5 Things to Know Before Starting Your Mutual Fund Investment

himi Chauhan

Investing in mutual funds attracts most investors because it has the potential to generate high returns in the long term. While some investors prefer it out of sheer simplicity, others think it can help them beat inflation. But, there are still some who are trying to figure out if mutual funds are the best bet for them. Although they do carry some market risks, investors can maximize the potential for returns with the right knowledge and guidance. 

Here are five things you should know if you are about to invest in mutual funds for the first time: 

Why Choose Mutual Funds

If you are earning a good and steady income from traditional investments, there is nothing wrong with it. However, if you aim to achieve higher returns, then you should increase your risk-taking capability. Mutual funds can be considered as a basket of investments with one single mutual fund investing in multiple shares and/or bonds. It allows you to increase the potential for better returns in the long run. It also helps in minimizing the risks as you diversify your portfolio. 

Choose the Funds Wisely

If you are aware of your financial goals, you can select the mutual funds that best suit your needs. Investors usually focus on maximizing returns and forget that there are risks attached to these funds. You need to consider risk-adjusted returns, especially when you choose to invest in equity funds that are more vulnerable to market fluctuations. If you are careful of the fund’s performance history, the expertise of the fund manager, associated tax benefits, etc., you can select a fund that will have the potential of optimal returns over the long-term. 

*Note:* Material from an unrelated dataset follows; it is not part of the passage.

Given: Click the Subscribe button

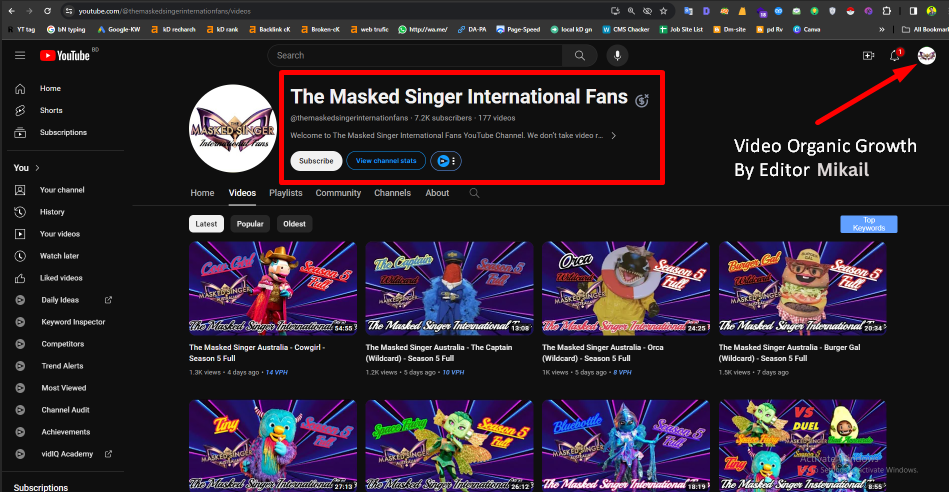Looking at the screenshot, I should [x=316, y=161].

SIP or Lump-Sum – The Better Bet

Lump-sum refers to a one-time investment that is ideal for investors with a substantial disposable amount in hand. SIP or Systematic Investment Plan, on the other hand, requires an investor to place a fixed amount in the scheme every month. While a lump-sum investment allows you to place your bet early on for potentially higher returns, it also requires a higher risk tolerance. SIPs are more suited to investors who are new to the market and wish to develop an investment discipline. 

Invest Directly or Through An Agent

Mutual funds have the potential to generate high returns but they carry the market risks as well. As an investor, you need to have substantial knowledge of the market trends to reduce these risks or hire someone like a fund manager who does. If you are new to investing, you can either seek the help of a trusted agent to create a diversified portfolio or choose a SIP to invest directly. 

Create an Ideal Portfolio

Your portfolio determines the potential returns on your investment in the long-run. As a new investor, you should consult with your financial advisor regarding investment factors such as risk appetite, investment horizon, and financial goals. It will help you in creating a customized portfolio with minimum risks. 

If you learn about the basics and understand the risks before you start investing, you can potentially generate higher returns over time. So, start a SIP, invest in equity funds, or create a mixed portfolio. As long as you have the right knowledge and guidance, you can make the most out of your investments.